§ Task instructions
Copy the lines below exactly, starting at the one with "Image resolution: width=806" and ending at the one with "Task: Go to previous page in pager", and leave out any picture.

§ Dataset excerpts

= Beginning of Section =

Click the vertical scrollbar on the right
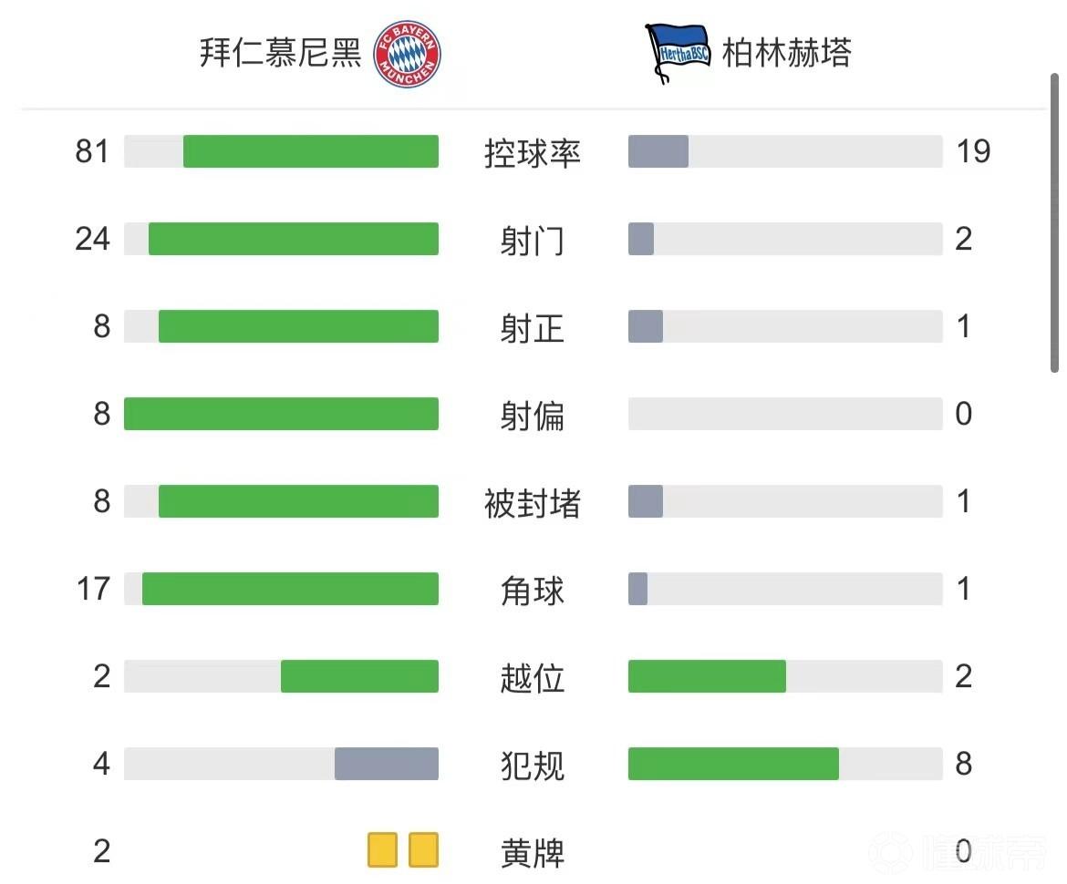The height and width of the screenshot is (884, 1067). pos(1055,223)
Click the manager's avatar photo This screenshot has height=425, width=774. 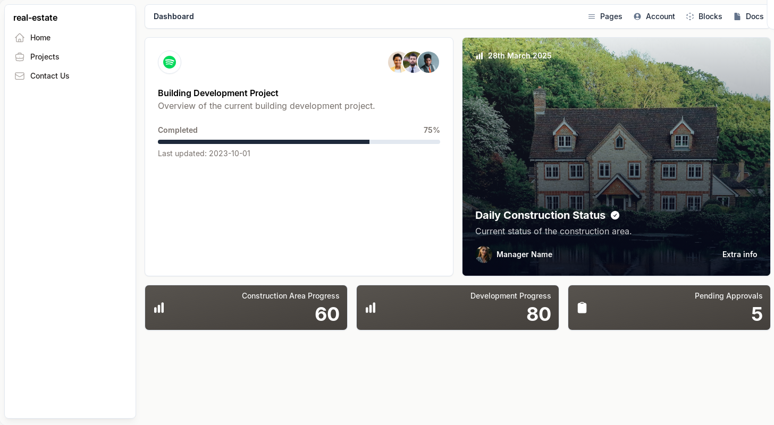point(484,254)
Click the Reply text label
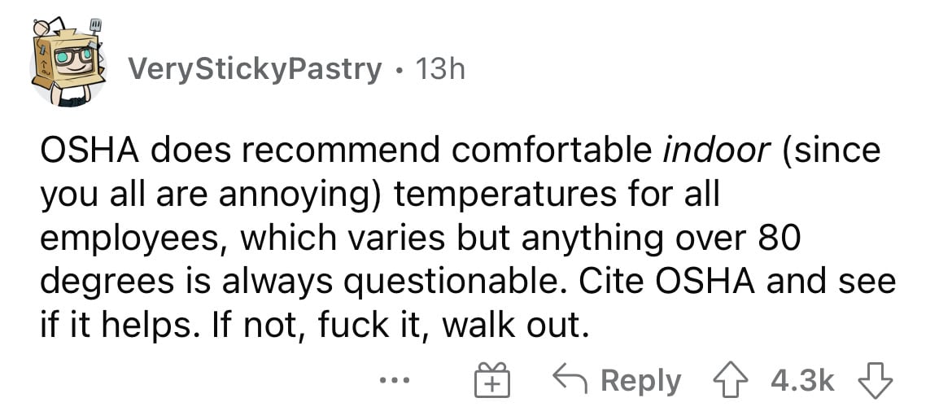 click(x=641, y=382)
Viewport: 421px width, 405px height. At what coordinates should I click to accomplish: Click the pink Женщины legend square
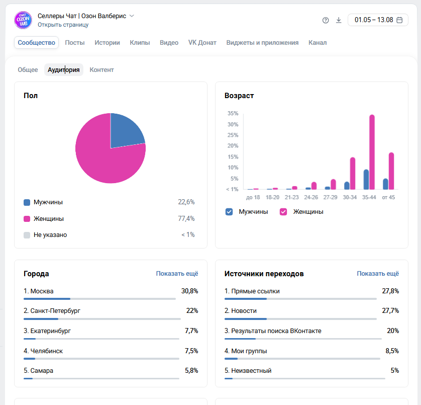(27, 219)
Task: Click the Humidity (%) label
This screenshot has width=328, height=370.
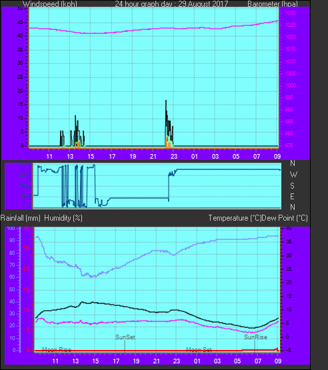Action: click(x=63, y=218)
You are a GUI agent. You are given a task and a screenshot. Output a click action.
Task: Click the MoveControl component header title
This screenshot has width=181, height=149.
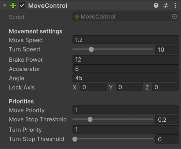pyautogui.click(x=48, y=6)
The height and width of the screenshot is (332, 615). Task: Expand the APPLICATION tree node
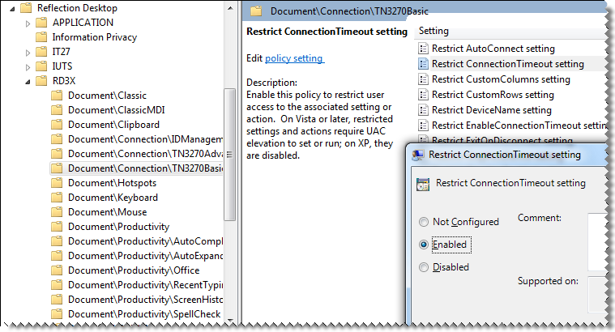(28, 23)
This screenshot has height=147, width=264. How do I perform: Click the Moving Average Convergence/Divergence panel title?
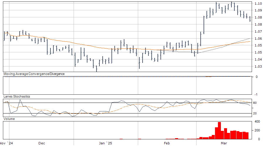[34, 74]
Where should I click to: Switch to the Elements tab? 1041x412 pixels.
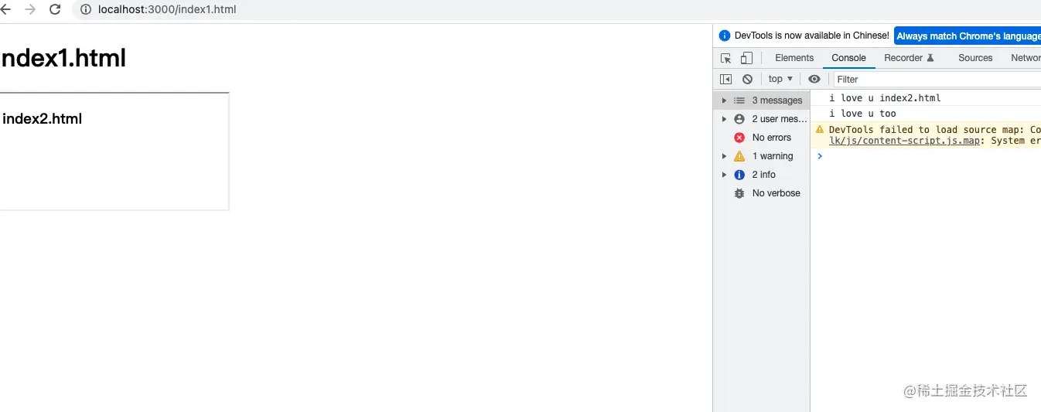794,58
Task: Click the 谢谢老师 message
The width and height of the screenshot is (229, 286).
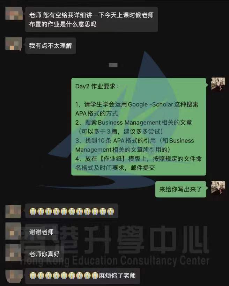Action: coord(42,232)
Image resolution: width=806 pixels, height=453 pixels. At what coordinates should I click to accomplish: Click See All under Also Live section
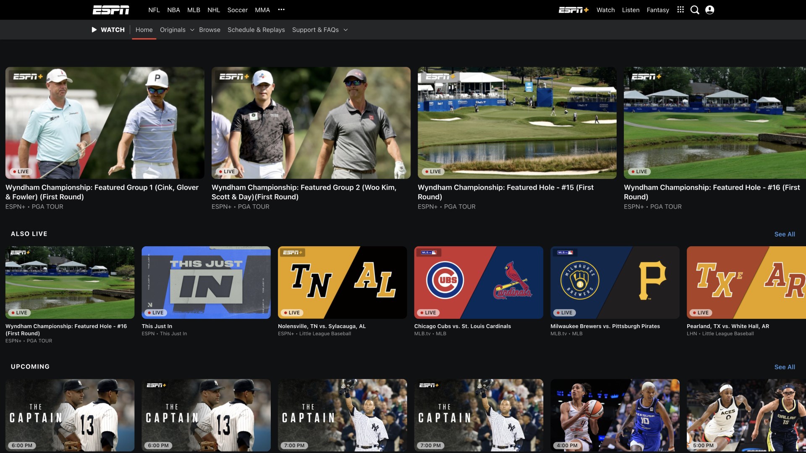point(785,233)
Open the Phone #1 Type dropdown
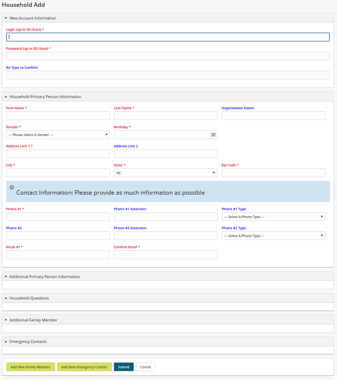This screenshot has height=380, width=337. (x=273, y=217)
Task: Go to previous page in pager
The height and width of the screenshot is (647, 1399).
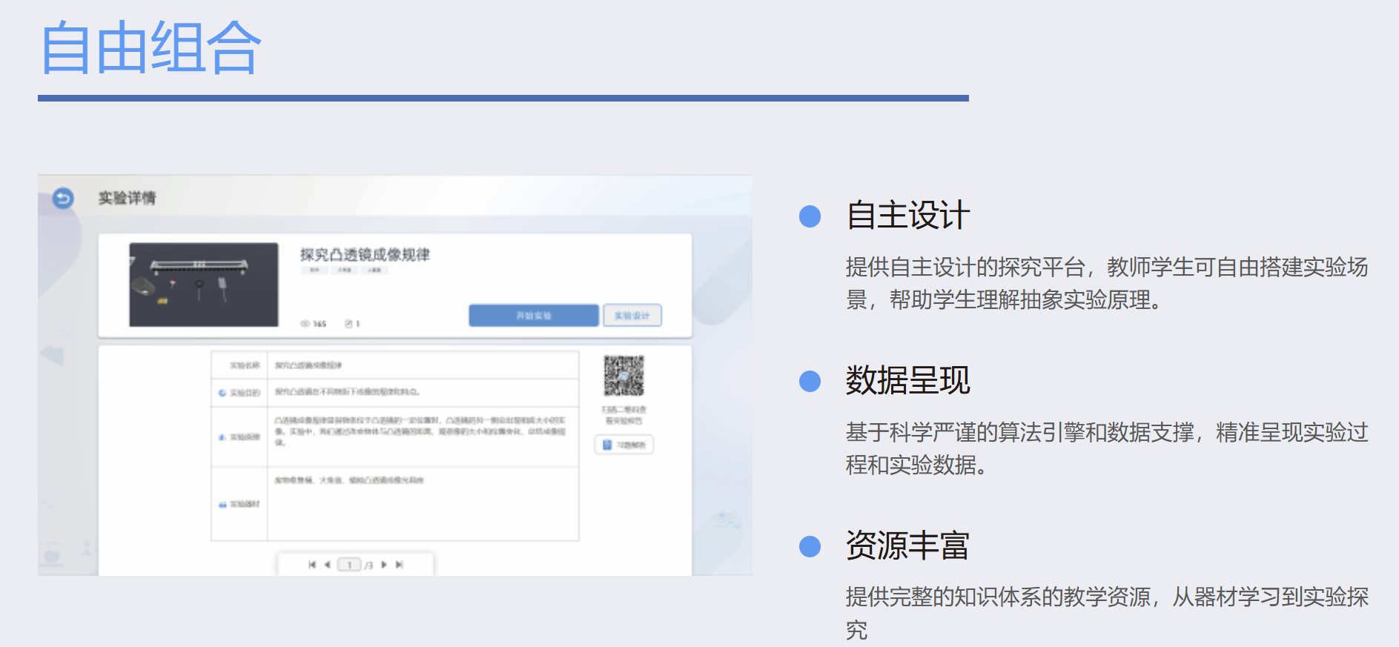Action: [x=327, y=565]
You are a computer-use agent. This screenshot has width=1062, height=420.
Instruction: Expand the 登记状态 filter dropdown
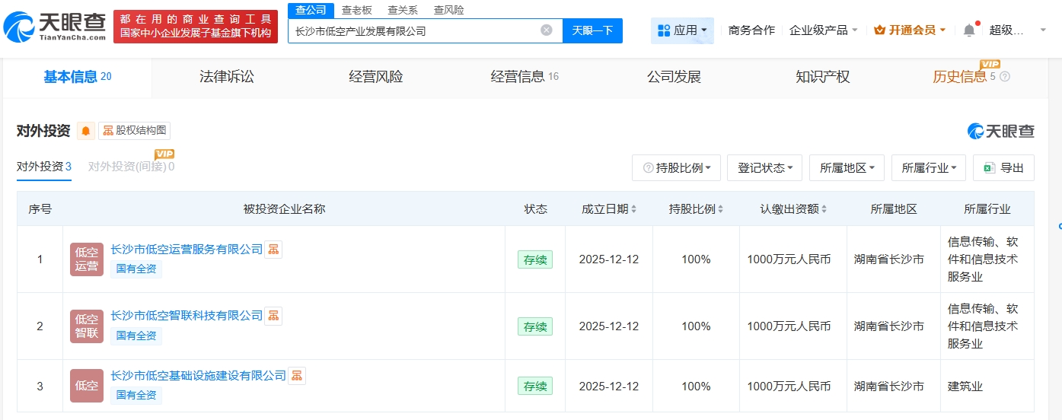[764, 168]
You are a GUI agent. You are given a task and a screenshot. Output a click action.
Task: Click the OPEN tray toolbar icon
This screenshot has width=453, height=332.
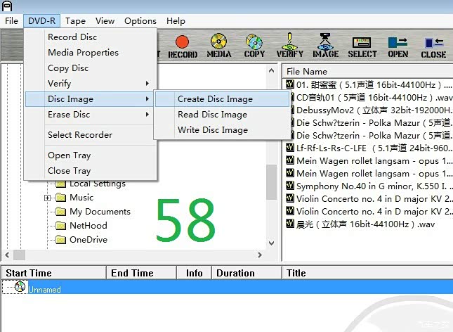[398, 46]
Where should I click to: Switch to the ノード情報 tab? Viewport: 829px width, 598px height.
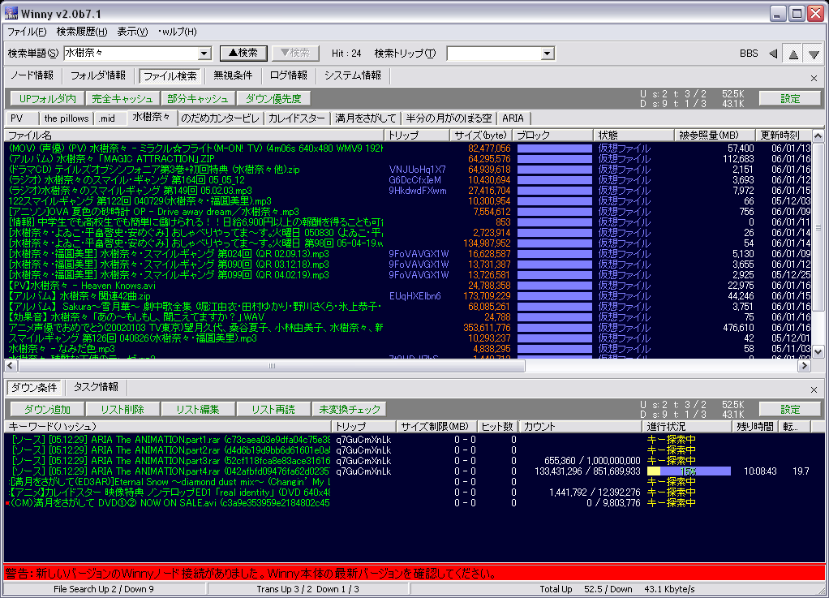[x=32, y=75]
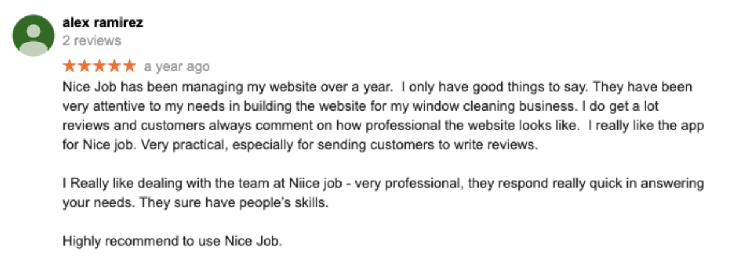Click the fourth orange rating star

coord(115,66)
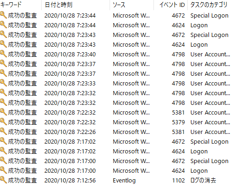Screen dimensions: 232x188
Task: Select the 7:22:32 event 5381 row
Action: [116, 112]
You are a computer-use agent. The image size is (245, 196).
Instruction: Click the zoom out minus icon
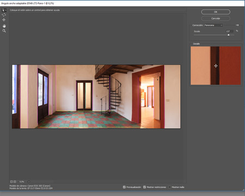(x=11, y=181)
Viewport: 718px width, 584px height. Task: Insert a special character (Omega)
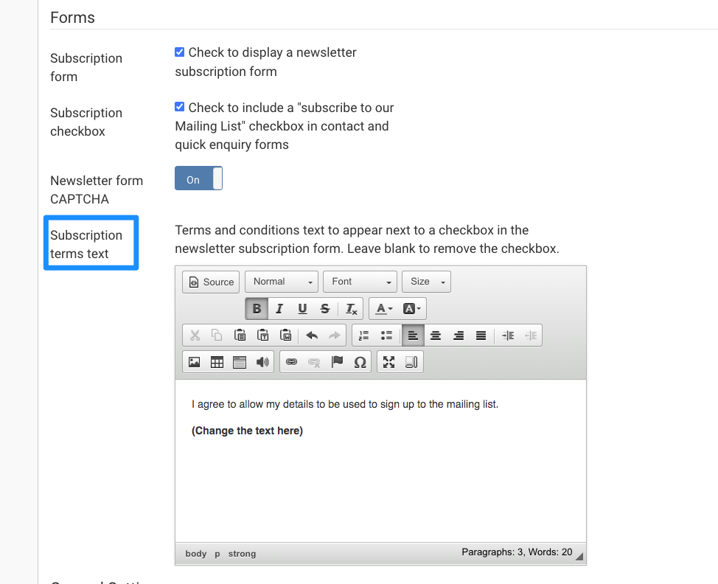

= End of Section =

§ Reply
Image resolution: width=806 pixels, height=453 pixels. At what coordinates should I click to accomplish: Click See All under Also Live section
point(785,233)
Open the Phone #1 Type dropdown
This screenshot has height=380, width=337. (x=273, y=217)
Task: Go to previous page in pager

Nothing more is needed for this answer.